O ritmo marcial technopop que soa através de “Idioteque”, marcando um compasso eletrônico por onde a sociedade do desperdício é cruelmente descrita, em vocais familiares (mas entrelaçados de uma nova forma) de Thom Yorke: “Deixa eu te dizer que você é o primeiro / Eu vou rir até minha cabeça sair / Eu vou engolir até explodir / Já vi muito / Já vi tudo / A era glacial está vindo”. Descreve os seres humanos como dinossauros às vésperas da extinção, porque já ultrapassaram o limite de consumo de recursos naturais. O sotaque techno (proveniente da atual obsessão do grupo: a gravadora Warp) só ajuda a entender a crítica do grupo, que vai de encontro à letargia e o subsequente estado de automação que o ser humano aos poucos vai se submetendo – o ponto central de OK Computer. Em “Morning Bell”, o grupo volta ao campo da melodia do último álbum (até certo ponto ignorado no novo disco) e como um aparelho de TV ligado durante um bocejo matinal despeja informações de forma vaga e desencontrada – “Eu não conheço o assassino”, “Onde você estacionou o carro?”, “E todo mundo mente para mim”, “Todo mundo mente nas pesquisas” e o golpe final “Todo mundo quer estar lá / Todo mundo quer ser o mesmo / Andando, andando, andando, andando”. A vida moderna é um tédio.

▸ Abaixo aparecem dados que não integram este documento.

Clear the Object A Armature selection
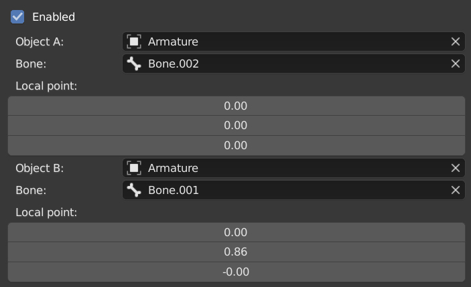click(456, 41)

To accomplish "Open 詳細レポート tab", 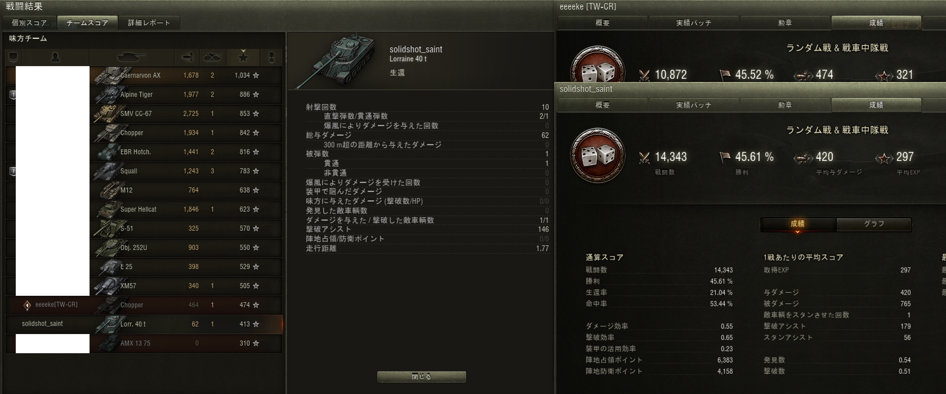I will [x=149, y=23].
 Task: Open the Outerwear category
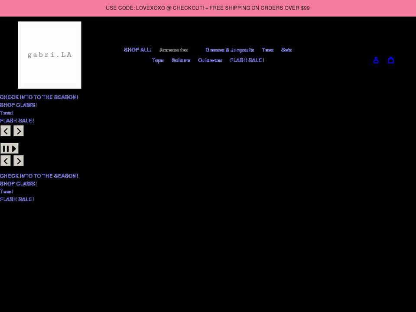pos(210,60)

Kid A termina com a melancólica “Motion Picture Soundtrack”: “Pare de mandar cartas / Cartas sempre queimam / Não são como os filmes / Que nos enchem de mentiras brandas”, divaga o vocal triste e tímido do final, que enuncia um clima de felicidade mágica à Walt Disney (orquestras cheias de harpas dedilhadas) por baixo do tremor original do álbum. Estamos no meio de uma cratera, depois da bomba explodir. Esta bomba é o século 20, que se engole cada vez mais à medida que chega ao fim. Quando 2000 passar, zera tudo. É contemplando este futuro que Kid A sorri. É um sorriso estranho, não-humano, pensativo. Mas feliz e esperançoso, como há muito não víamos.

O Papa do Pancadão

Duas com o Marlboro.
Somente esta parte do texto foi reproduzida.